If the infrastructure is equipped first, operators may not immediately benefit unless their trains are fitted. If trains are equipped first, operators may carry the cost without enough usable routes. If national systems remain alongside ERTMS for too long, infrastructure managers must maintain several systems. If vehicles must carry both national systems and ETCS, onboard complexity remains high.
This creates a difficult investment problem.
Infrastructure managers may see ERTMS as a way to renew signalling, remove lineside signals, reduce national legacy systems and prepare digital operation. Railway undertakings and rolling stock owners may see the onboard retrofit as expensive, disruptive and difficult to justify unless enough infrastructure is equipped.
Both views are rational.
This is why public funding, long-term planning and coordinated deployment strategies are essential. ERTMS is a network transformation. Its benefits are systemic, but its costs are distributed. A railway undertaking may pay for onboard equipment, while part of the benefit appears in infrastructure simplification or network interoperability. An infrastructure manager may equip a corridor, but the benefit depends on the rolling stock that operates there.
This is also why the phase-out of Class B systems matters.

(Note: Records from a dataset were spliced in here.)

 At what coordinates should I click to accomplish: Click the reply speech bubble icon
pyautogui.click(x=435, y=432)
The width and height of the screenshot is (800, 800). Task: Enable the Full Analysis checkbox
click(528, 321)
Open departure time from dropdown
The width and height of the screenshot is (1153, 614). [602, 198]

As long as national systems remain, the railway does not fully simplify. ERTMS may then become an overlay rather than a replacement. The infrastructure remains complex. The onboard equipment remains complex. Costs remain high.

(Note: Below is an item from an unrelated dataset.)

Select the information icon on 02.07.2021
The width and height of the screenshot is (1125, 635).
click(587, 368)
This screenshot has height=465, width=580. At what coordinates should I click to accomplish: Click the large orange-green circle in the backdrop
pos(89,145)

Phasing out Class B systems is therefore not only a symbolic step. It is the moment when ERTMS starts to deliver simplification rather than additional complexity.
But this phase-out can only happen when migration is synchronised and operationally credible.
This is one of the deepest challenges of ERTMS: the system must be deployed not only technically, but coherently.
7. Harmonisation beyond compliance
A line can be TSI-compliant and still not contribute fully to harmonisation.
This is one of the most important architecture lessons of ERTMS.
The ETCS specification provides a toolbox. It allows many implementation choices. This flexibility can be useful. It allows systems to be adapted to national contexts, existing infrastructure and operational needs. But it can also create variation.
Different trackside engineering choices, different operational rules, different driver experiences, different national procedures and different interpretations can all remain within a formally compliant framework.
The result is a paradox. The system is interoperable in principle, but fragmented in practice.
This is why harmonisation must go beyond compliance.
The 2026 Work Plan gives particular importance to the development of a common operational rulebook for ETCS Level 2, especially for radio-based ETCS operation without lineside signals. This work aims to define not only technical functions, but also harmonised operational processes, signalling principles, engineering rules and driver interaction.
This is strategically important.
ERTMS cannot become a real European backbone if every country implements it in a way that creates a different user experience, different operating logic and different engineering assumptions. The railway needs more than a shared specification. It needs a shared operational concept.
This does not mean that all networks become identical. But it does mean that variation must be controlled.
The objective is not only to certify ERTMS installations. The objective is to make them behave as part of a coherent European railway system.
This is where the System Pillar becomes important. Its role is to support a common operational vision, a functional system architecture and more harmonised specifications for the future railway.
ERTMS deployment without operational harmonisation risks reproducing fragmentation inside the European standard.
ERTMS deployment with operational harmonisation can create a real backbone.
8. ERTMS as an industrial programme
ERTMS is also an industrial programme.
This point is sometimes underestimated. The railway sector often speaks about specifications, authorisations and deployment plans. But if Europe wants ERTMS to be deployed at scale, suppliers must be able to produce, integrate, test, maintain and upgrade ERTMS solutions with sufficient capacity and stability.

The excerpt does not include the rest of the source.